The abstract section will be used by the program committee to answer various questions about the talk, possibly including (but certainly not limited to):
- Whether the talk’s title and description actually describe the talk as detailed in the abstract. Will attendees get pretty much what they expect if they only read the title and description of the talk?
- Whether the talk appears to target the correct audience level. If you’re targeting a novice audience, your abstract should not go into topics that are beyond that audience level.
- Whether the scope of the talk is realistic given the time constraints. If you asked for a 30-minute slot, your abstract should not make the committee think that it would be impossible to cover all of the material even given a whole hour. It’s not uncommon to be a little off in this regard, but being really far off could be an indicator that the proposer may not have thought this through very well.
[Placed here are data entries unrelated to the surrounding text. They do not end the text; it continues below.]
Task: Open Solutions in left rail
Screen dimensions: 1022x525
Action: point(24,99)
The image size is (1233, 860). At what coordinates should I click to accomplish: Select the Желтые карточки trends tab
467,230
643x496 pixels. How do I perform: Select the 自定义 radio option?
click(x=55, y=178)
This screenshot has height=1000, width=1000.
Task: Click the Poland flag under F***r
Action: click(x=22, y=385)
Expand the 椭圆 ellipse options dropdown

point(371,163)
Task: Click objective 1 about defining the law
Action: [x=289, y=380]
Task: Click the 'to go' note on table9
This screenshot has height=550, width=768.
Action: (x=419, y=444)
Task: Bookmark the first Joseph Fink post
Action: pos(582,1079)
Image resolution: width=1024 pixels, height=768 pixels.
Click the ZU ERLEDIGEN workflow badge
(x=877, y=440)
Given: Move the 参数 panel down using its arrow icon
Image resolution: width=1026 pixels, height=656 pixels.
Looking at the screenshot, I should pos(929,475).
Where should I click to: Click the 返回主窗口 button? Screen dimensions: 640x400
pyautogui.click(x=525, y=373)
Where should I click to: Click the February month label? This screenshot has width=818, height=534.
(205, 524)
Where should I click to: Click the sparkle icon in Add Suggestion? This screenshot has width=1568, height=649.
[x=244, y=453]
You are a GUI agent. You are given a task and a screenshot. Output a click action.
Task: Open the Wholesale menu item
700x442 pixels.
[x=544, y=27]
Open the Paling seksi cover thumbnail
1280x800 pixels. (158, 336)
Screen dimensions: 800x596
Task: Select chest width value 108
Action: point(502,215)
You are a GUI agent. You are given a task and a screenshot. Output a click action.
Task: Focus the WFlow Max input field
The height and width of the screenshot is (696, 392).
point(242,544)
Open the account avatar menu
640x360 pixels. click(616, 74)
- Whether the talk is organized and has a logical flow that incorporates any known essential, obvious topics that should be touched on.
Additional Notes
This is a free-form text field where you can pretty much talk directly to the Program Committee to let them know in your own way why you think your talk is awesome, how you envision it coming off, and how you see the audience benefitting from it and finding value in attending the talk.
Although there are no hard requirements for this section of the submission form, you should absolutely, positively include any of the following that you can:
- If your talk is about a new software project, a link to the project’s homepage, repository, and anything other relevant articles, interviews, testimonials, etc., about the project.
- Links to any online slides or videos from any presentations you’ve given previously.
- Comments discussing how you’d handle moving from a 45-minute to 30-minute slot, or from an Extreme slot to a regular slot, etc. In general, it helps the committee to know you’ve thought about contingencies in your proposal.
Great, so… How do I do this?
If you’ve never written a proposal before, and you’re not sure what you want to talk about, don’t have a crystal clear vision for a talk, have trouble narrowing the scope of your idea, and don’t know exactly where to start, I have a few ideas that might help you get the proposal creation juices flowing:
- Write down some bullet points in a plain text file that are titles or one-line summaries of talks you’d like to see. Forget about whether you’re even willing or able to actually produce these talks – the idea is to start moving things from your brain onto a page. When you’ve got 5-10 of these points, reflect:
- Could you deliver any of these yourself?
- Could you apply an idea contained in a point to a topic you’re more familiar with?
- Is there a topic related to any of the points that touch on things you know well?
- Do any of these points jog your memory and make you think of projects you’ve worked on in the past that might be a source for a talk idea?
- Do an informal audit of what you’ve done over the past year.
- Were there problems you faced that there’s no good solution for?
- Did you grow in some way that was really important, and could you help others to learn those lessons, and learn why those lessons are important?
- Did you make use of a new technology?
- Did you change how you do your job? Your development workflow? Your project lifecycle? Automation? Task management?
- Go through the talks on pyvideo.org. It’s such an enormous, and enormously valuable trove. You could just scan the titles and see if something comes up. If that doesn’t work, click on a few, but don’t watch the talk: skip to the Q&A at the end. Buried in the Q&A are always these gems that are only tangentially related, and it is not uncommon to hear a speaker respond with “…but that’s another whole talk…”. They’re sometimes right.
Make it happen!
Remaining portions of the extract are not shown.